Saved data entries
■ ■ ■ ■ ■
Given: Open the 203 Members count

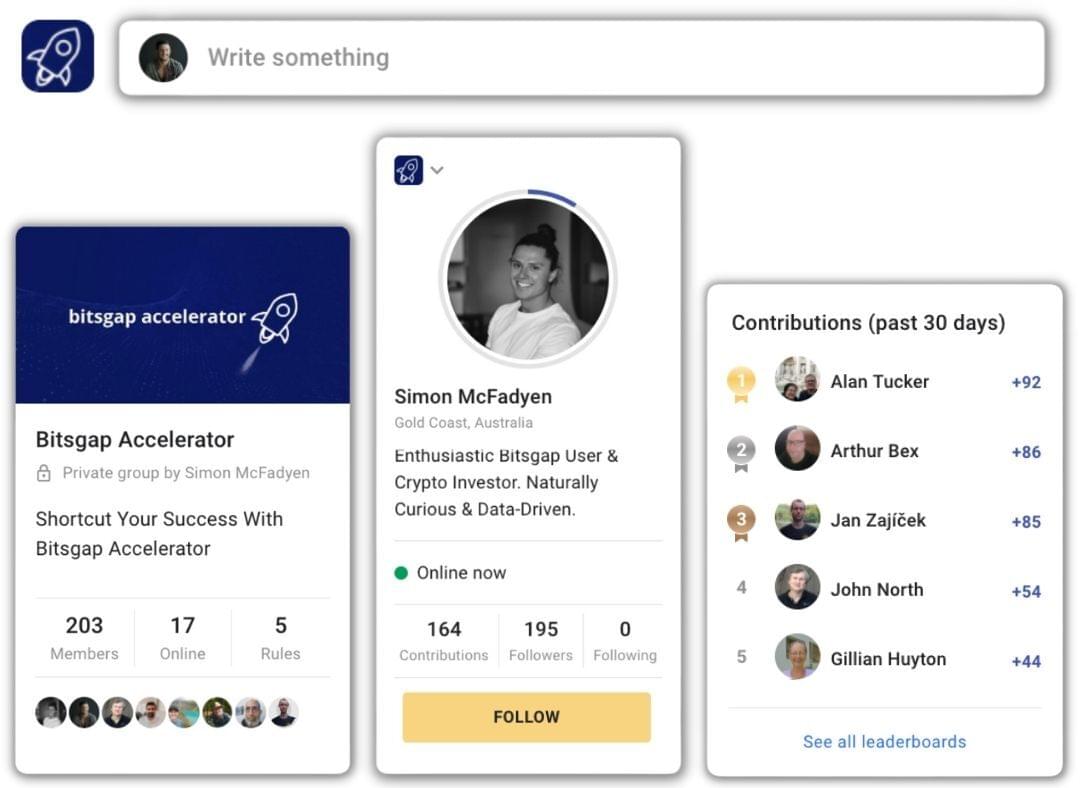Looking at the screenshot, I should (84, 638).
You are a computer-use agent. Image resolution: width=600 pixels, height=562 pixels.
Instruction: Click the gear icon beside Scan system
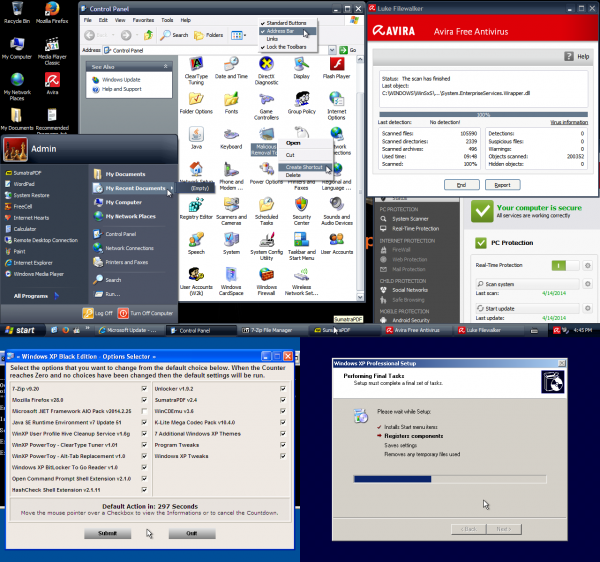coord(587,284)
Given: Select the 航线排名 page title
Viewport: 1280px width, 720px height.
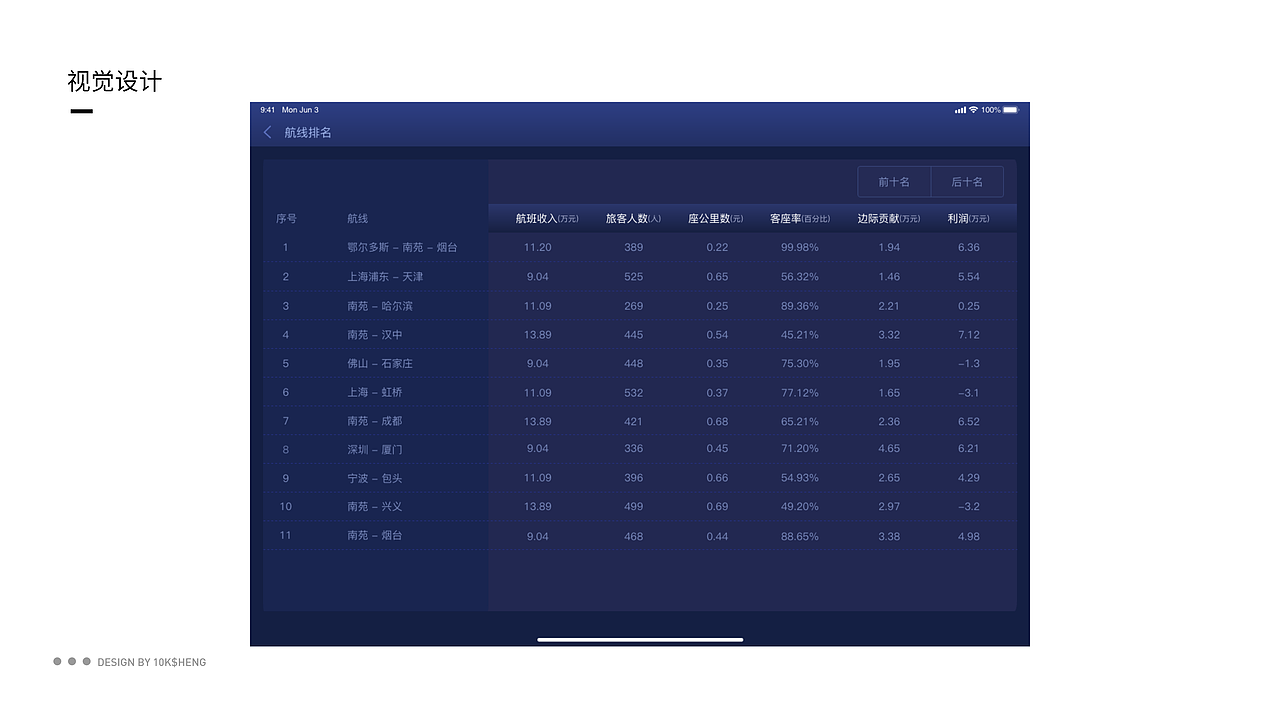Looking at the screenshot, I should coord(309,131).

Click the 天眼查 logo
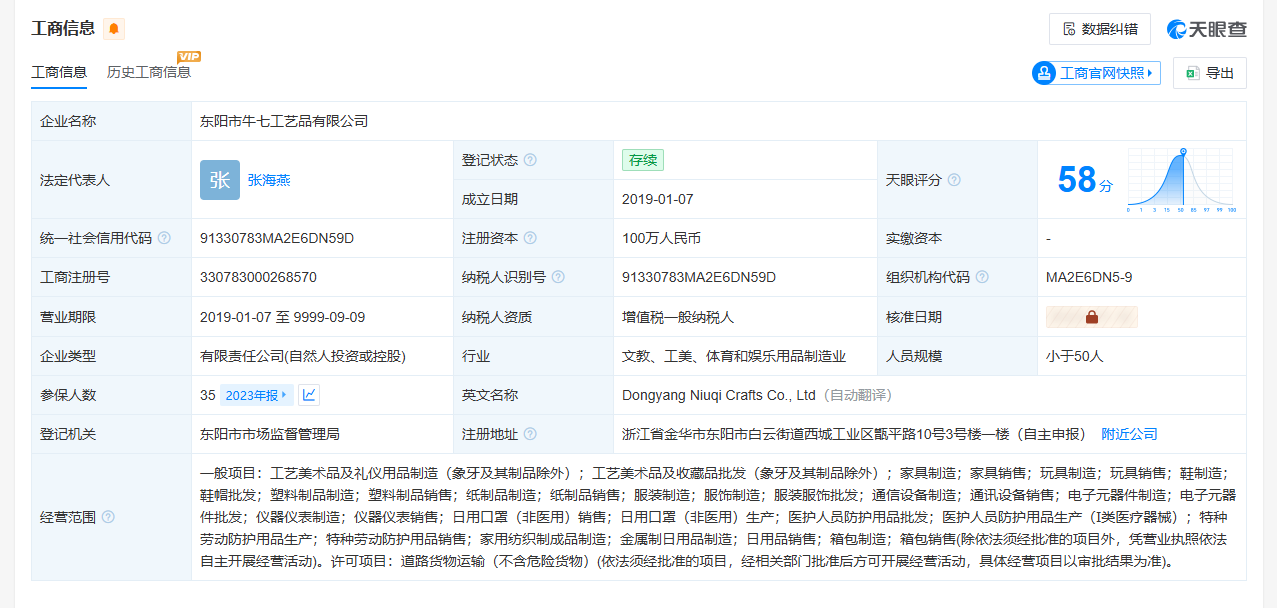(x=1206, y=29)
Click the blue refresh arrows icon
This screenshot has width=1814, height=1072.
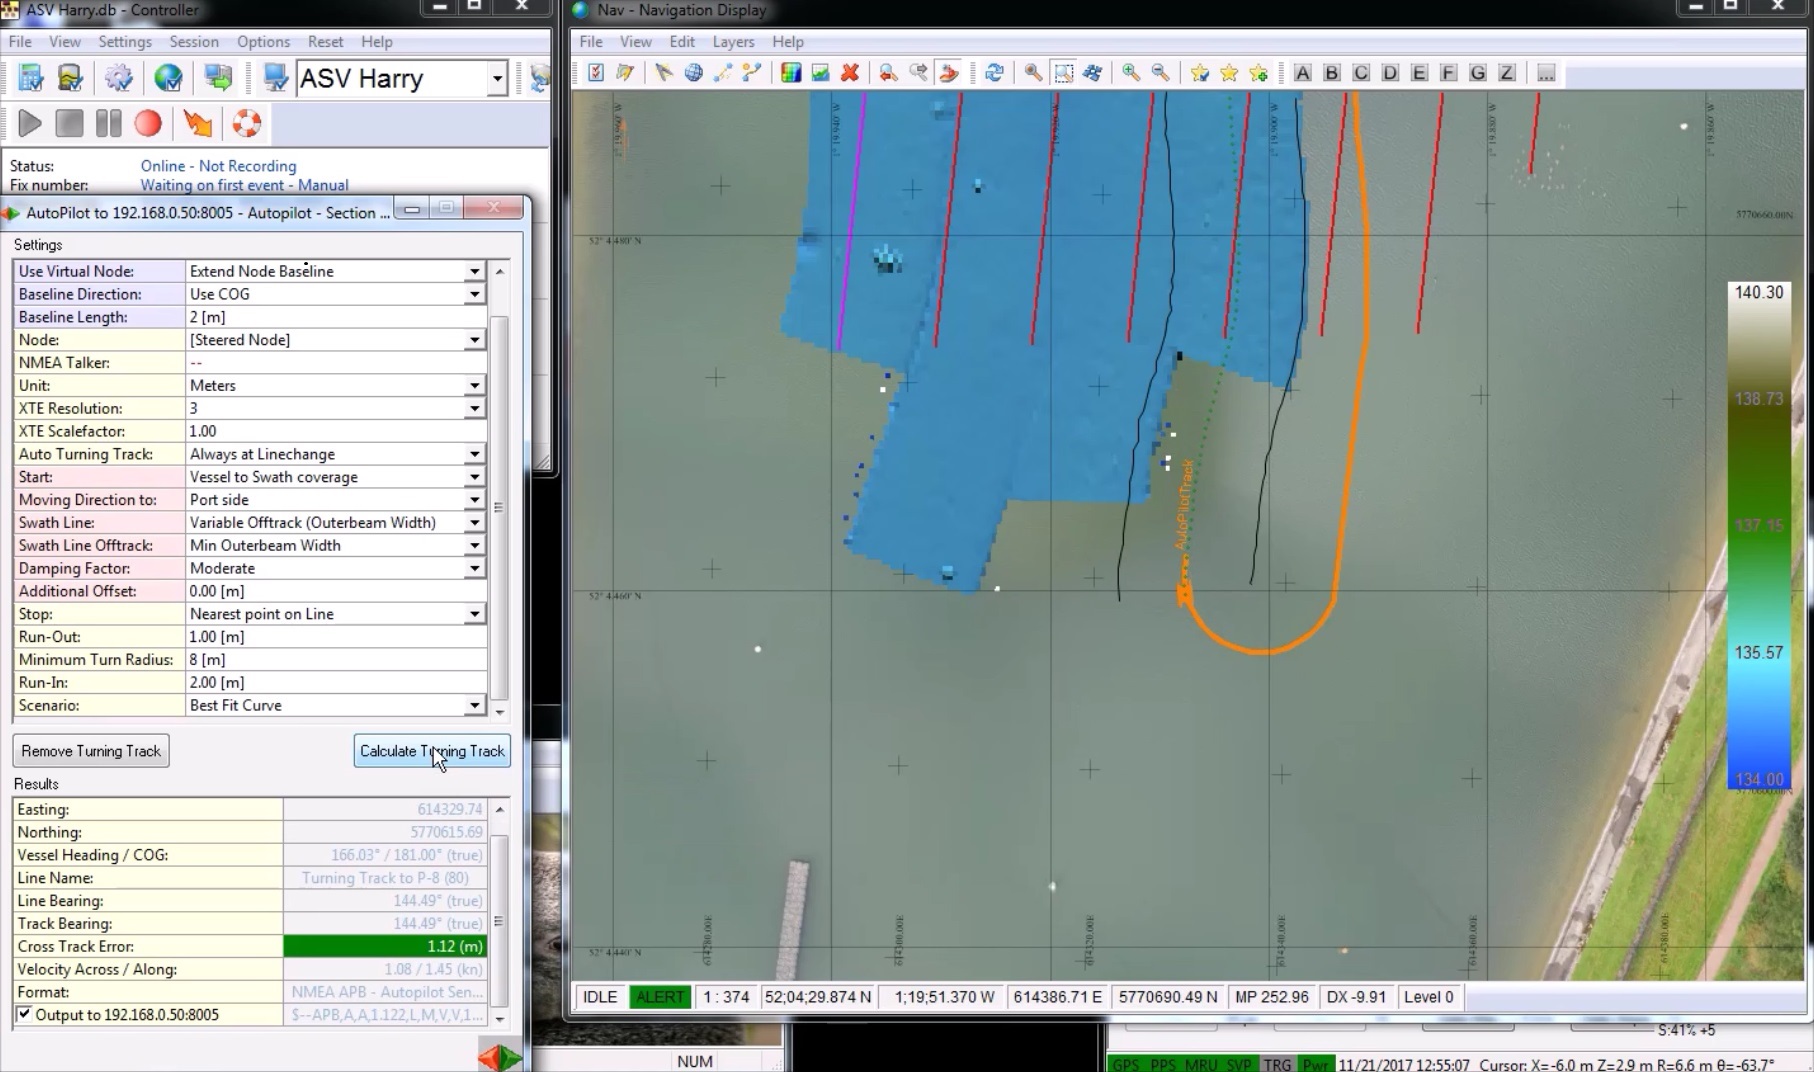[994, 73]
■ ■ ■ ■ ■
# PROBLEM TO WORK ON:
With the pictures left out, output the lines from the one containing "Given: Select the 航线排名 page title" through the last line of the records above, exactly as they are.

# ANSWER BELOW:
Given: Select the 航线排名 page title
Viewport: 1280px width, 720px height.
Looking at the screenshot, I should coord(309,131).

Click the 天眼查 logo
(x=1206, y=29)
Click the blue refresh arrows icon
This screenshot has width=1814, height=1072.
[994, 73]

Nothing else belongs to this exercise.